[Saved data entries]
________________

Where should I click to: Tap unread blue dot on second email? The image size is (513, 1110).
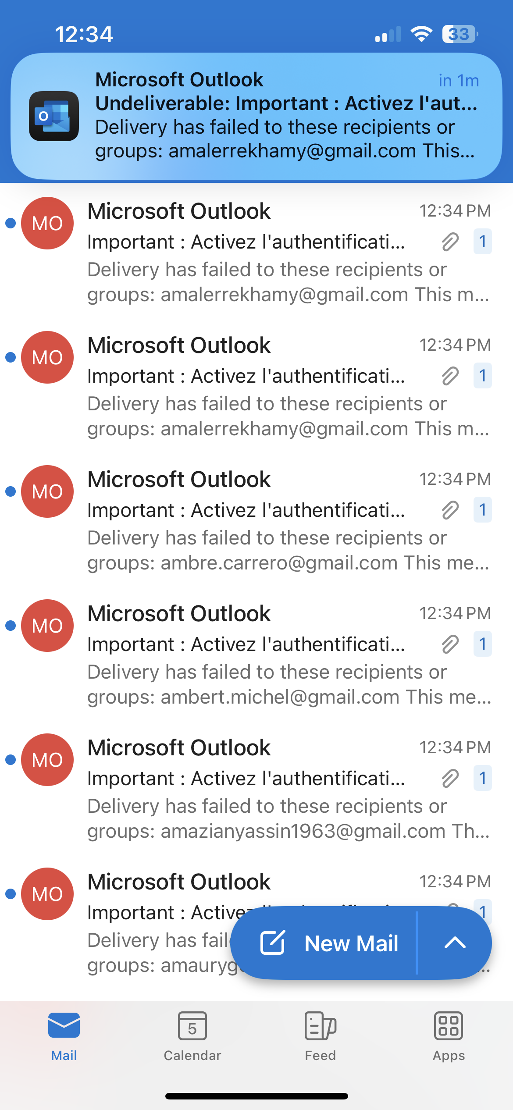click(11, 358)
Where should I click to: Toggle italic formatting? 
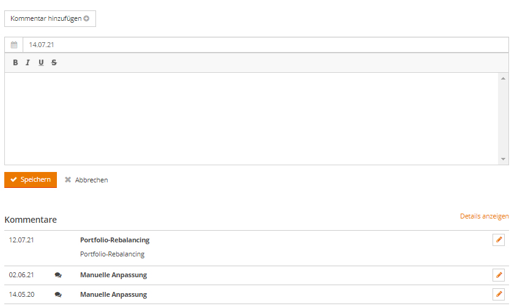28,62

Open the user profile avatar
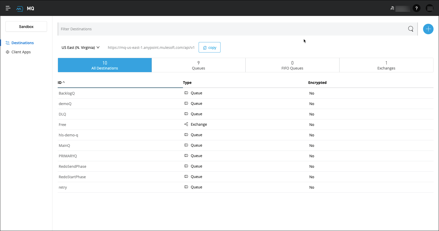(x=429, y=8)
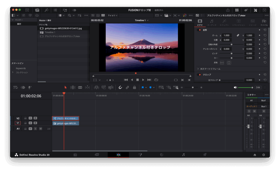The image size is (280, 171).
Task: Click the Linked Selection chain icon
Action: pos(127,88)
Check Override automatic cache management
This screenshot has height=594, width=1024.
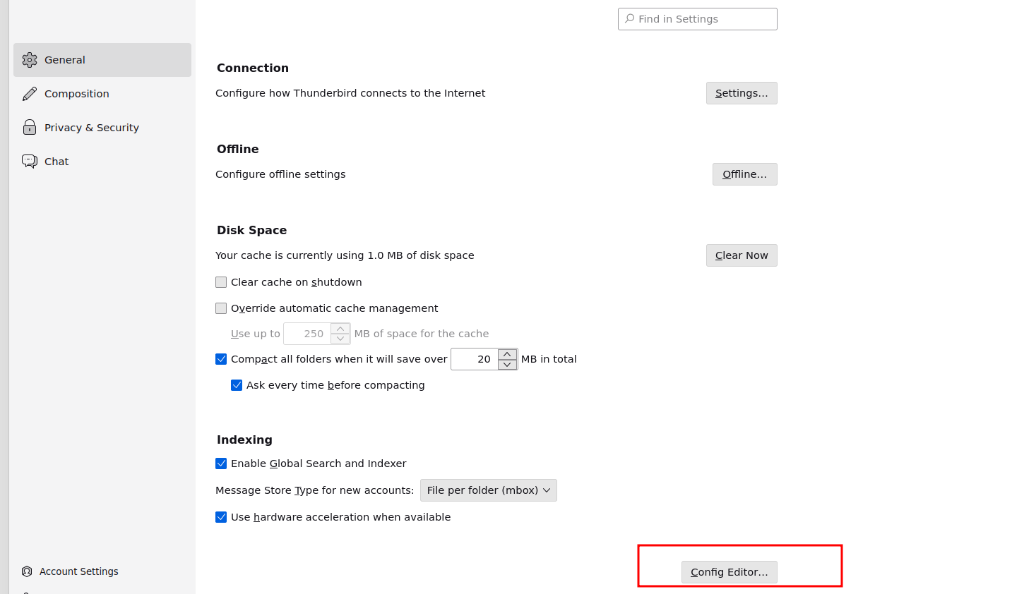(221, 308)
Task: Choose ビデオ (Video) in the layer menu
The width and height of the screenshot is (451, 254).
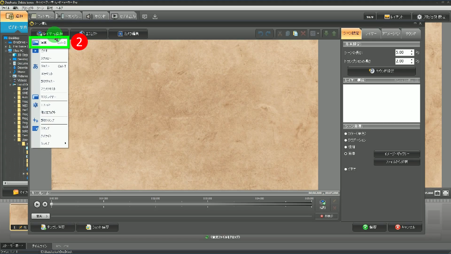Action: pyautogui.click(x=45, y=51)
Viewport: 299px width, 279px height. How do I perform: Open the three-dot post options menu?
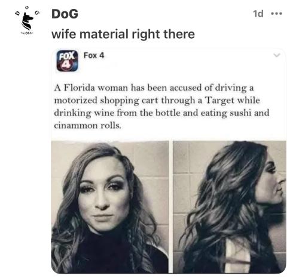click(x=277, y=14)

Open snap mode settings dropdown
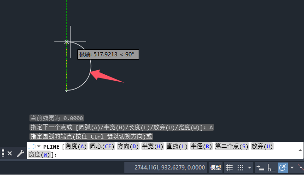pos(250,168)
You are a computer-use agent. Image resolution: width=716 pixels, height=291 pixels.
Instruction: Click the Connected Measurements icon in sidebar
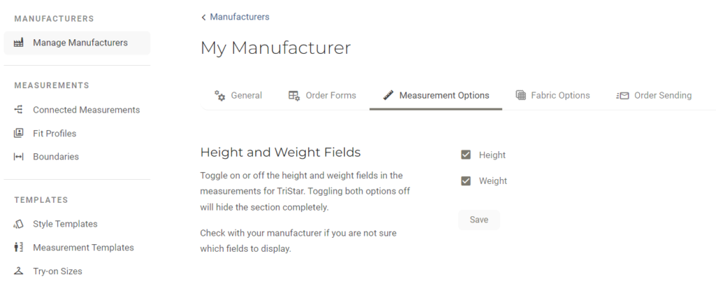[x=18, y=110]
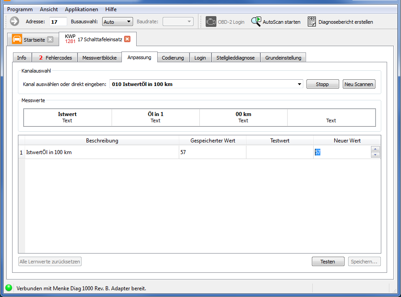Click the orange car Startseite icon
This screenshot has height=297, width=401.
tap(17, 39)
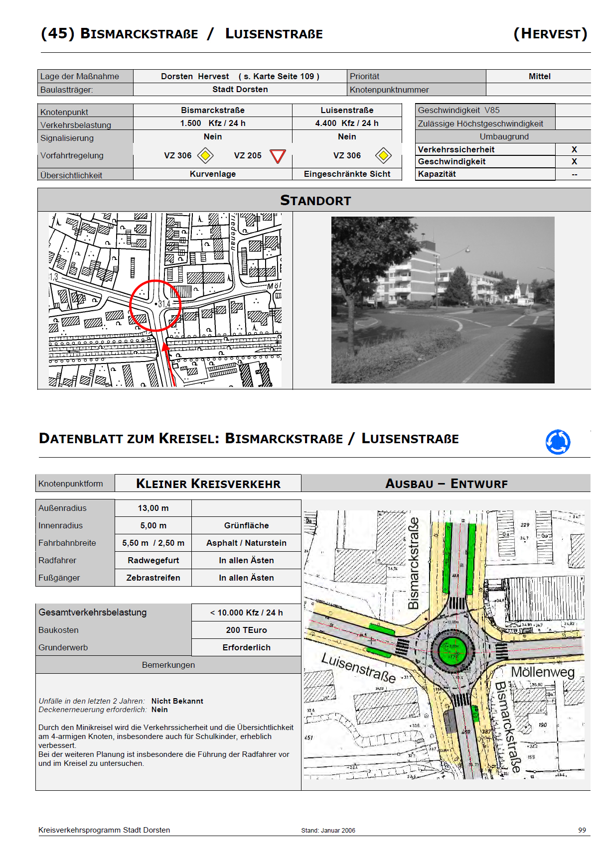Click the yellow diamond sign under Luisenstraße

click(383, 156)
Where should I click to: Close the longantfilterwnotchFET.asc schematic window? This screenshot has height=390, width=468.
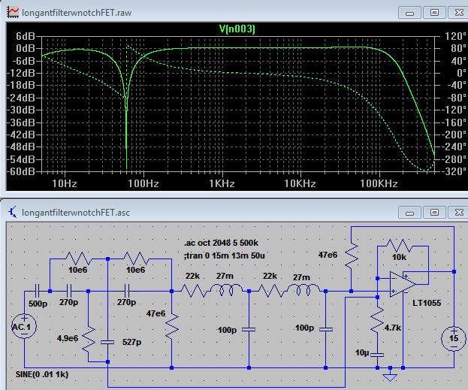454,213
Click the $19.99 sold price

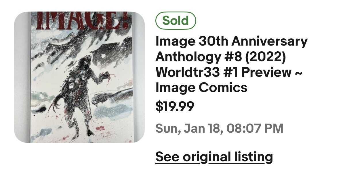175,106
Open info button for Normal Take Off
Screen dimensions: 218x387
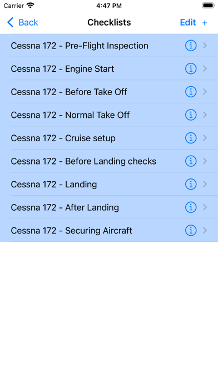pos(191,115)
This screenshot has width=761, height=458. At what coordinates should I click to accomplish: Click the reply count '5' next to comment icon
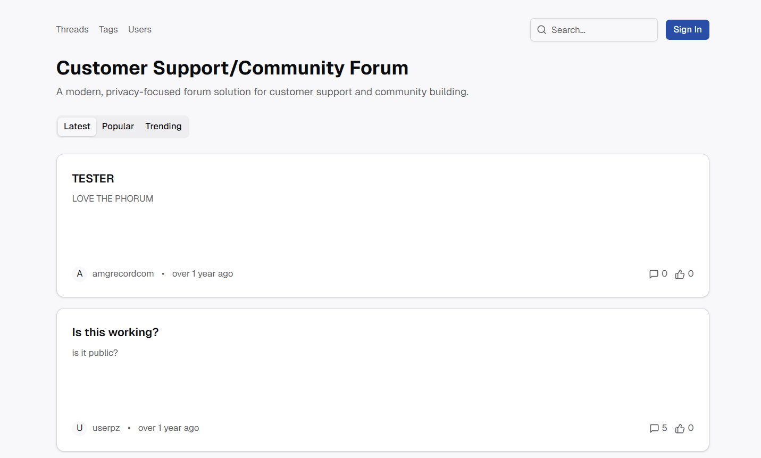(664, 428)
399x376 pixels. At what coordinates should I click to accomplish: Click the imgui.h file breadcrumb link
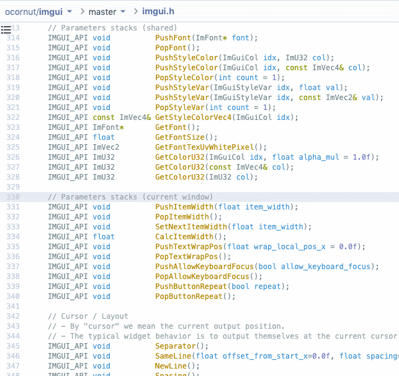coord(158,11)
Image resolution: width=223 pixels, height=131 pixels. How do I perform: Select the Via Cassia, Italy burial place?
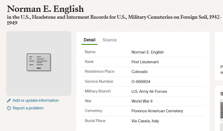point(145,121)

________________

From the records above, extract the lines from the one holding "Viewport: 299px width, 279px" through the one holding "You are a computer-use", word for word; omit the pictures.

§ **FINAL ANSWER**
Viewport: 299px width, 279px height. How do I perform: Open the three-dot post options menu?
click(x=277, y=14)

Open snap mode settings dropdown
pos(250,168)
You are a computer-use agent. Image resolution: width=716 pixels, height=291 pixels.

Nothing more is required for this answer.